◆ **Requisitos da tarefa**:
a: Transcreva o trecho do texto sobre Jaime Lerner, começando em "Pioneiro da sustentabilidade" e seguindo até "bebe a água.".
b: Escreva a parte seguinte do texto sobre o arquiteto Jaime Lerner, dando continuidade a partir da última frase apresentada.

Pioneiro da sustentabilidade e especialista em conseguir grandes mudanças com poucos recursos, o arquiteto brasileiro Jaime Lerner, de 80 anos, diz que entrou na política por responsabilidade.
“O prefeito estava destruindo a cidade”, recorda. E deixou escrito seu ideário no livro Acupuntura Urbana (Record, 2003).
Ele chega ao salão do hotel mancando. Há seis meses operou da coluna. Mas veio até Pamplona para dialogar – no congresso Menos Arquitetura, Mais Cidade – com outro grande professor favorável a reorientar o espaço urbano para os pedestres: o dinamarquês Jan Gehl. Pede água, mas às 17h o bar do hotel Três Reyes está fechado. “Têm que esperar até 19h”, esclarece a recepção. A assistente do fotógrafo lhe oferece sua garrafa de água. “Eddie Murphy sempre pergunta: ‘Aonde vão carregando todo dia essas garrafas de água? Ao deserto?” Dá uma gargalhada e bebe a água.
Lerner entrou na política porque o prefeito de Curitiba havia estreitado as calçadas para que passassem mais carros. “Quando você alarga as ruas, estreita a mentalidade. E destrói a história”, diz ele.

◆ **Informações fornecidas**:
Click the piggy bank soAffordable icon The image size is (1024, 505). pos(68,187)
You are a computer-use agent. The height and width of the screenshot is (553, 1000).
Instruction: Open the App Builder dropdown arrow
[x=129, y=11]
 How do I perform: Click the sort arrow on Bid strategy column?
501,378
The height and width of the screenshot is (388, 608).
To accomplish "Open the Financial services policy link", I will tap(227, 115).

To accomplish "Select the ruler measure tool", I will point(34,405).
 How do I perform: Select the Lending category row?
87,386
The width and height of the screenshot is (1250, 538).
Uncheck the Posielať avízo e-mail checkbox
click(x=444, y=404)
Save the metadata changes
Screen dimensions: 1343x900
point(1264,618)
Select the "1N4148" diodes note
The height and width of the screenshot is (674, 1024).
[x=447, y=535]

◆ **Resultados por tarefa**:
a:
Pioneiro da sustentabilidade e especialista em conseguir grandes mudanças com poucos recursos, o arquiteto brasileiro Jaime Lerner, de 80 anos, diz que entrou na política por responsabilidade.
“O prefeito estava destruindo a cidade”, recorda. E deixou escrito seu ideário no livro Acupuntura Urbana (Record, 2003).
Ele chega ao salão do hotel mancando. Há seis meses operou da coluna. Mas veio até Pamplona para dialogar – no congresso Menos Arquitetura, Mais Cidade – com outro grande professor favorável a reorientar o espaço urbano para os pedestres: o dinamarquês Jan Gehl. Pede água, mas às 17h o bar do hotel Três Reyes está fechado. “Têm que esperar até 19h”, esclarece a recepção. A assistente do fotógrafo lhe oferece sua garrafa de água. “Eddie Murphy sempre pergunta: ‘Aonde vão carregando todo dia essas garrafas de água? Ao deserto?” Dá uma gargalhada e bebe a água.

b:
Era 1964 e Lerner, ainda estudante, idealizou com vários colegas o Plano de Circulação da cidade. Em 1971, foi escolhido prefeito a dedo pela ditadura militar. Os militares o nomearam e ele se opôs à sua política? “O regime não queria protestos. Por isso canalizou as queixas nas cidades. Podiam me mandar embora a qualquer momento, do mesmo jeito que tinham me nomeado. Minha equipe era formada por jovens comunistas. Sabíamos que tínhamos pouco tempo. Por isso eu os adverti: “Temos que trabalhar rápido.”
Sua primeira ideia foi convencer as pessoas de que o carro não era importante. “É o cigarro do futuro. Vai desaparecer em quase todas as partes. Se é preciso continuar fabricando carros para gerar emprego, serão para viagens e lazer, não para a cidade. Não há futuro urbano se o transporte depende de veículos particulares”, sentencia.
Em 1971, Curitiba tinha 700.000 habitantes. Era a típica cidade estendida, “brasileira”, diz Lerner. A pessoa levava horas para ir do centro até o subúrbio. Na época, dizia-se que qualquer urbe com um milhão de habitantes tinha que ter um metrô. Mas eles não tinham dinheiro para construí-lo. Estudaram fazer um na superfície, “um trólebus, mas barato: um ônibus com poucas paradas e uma faixa exclusiva”. E criaram tubos nas paradas para permitir o embarque rápido por várias portas, como no metrô. “Funcionou. As pessoas não tinham que esperar mais do que um minuto”.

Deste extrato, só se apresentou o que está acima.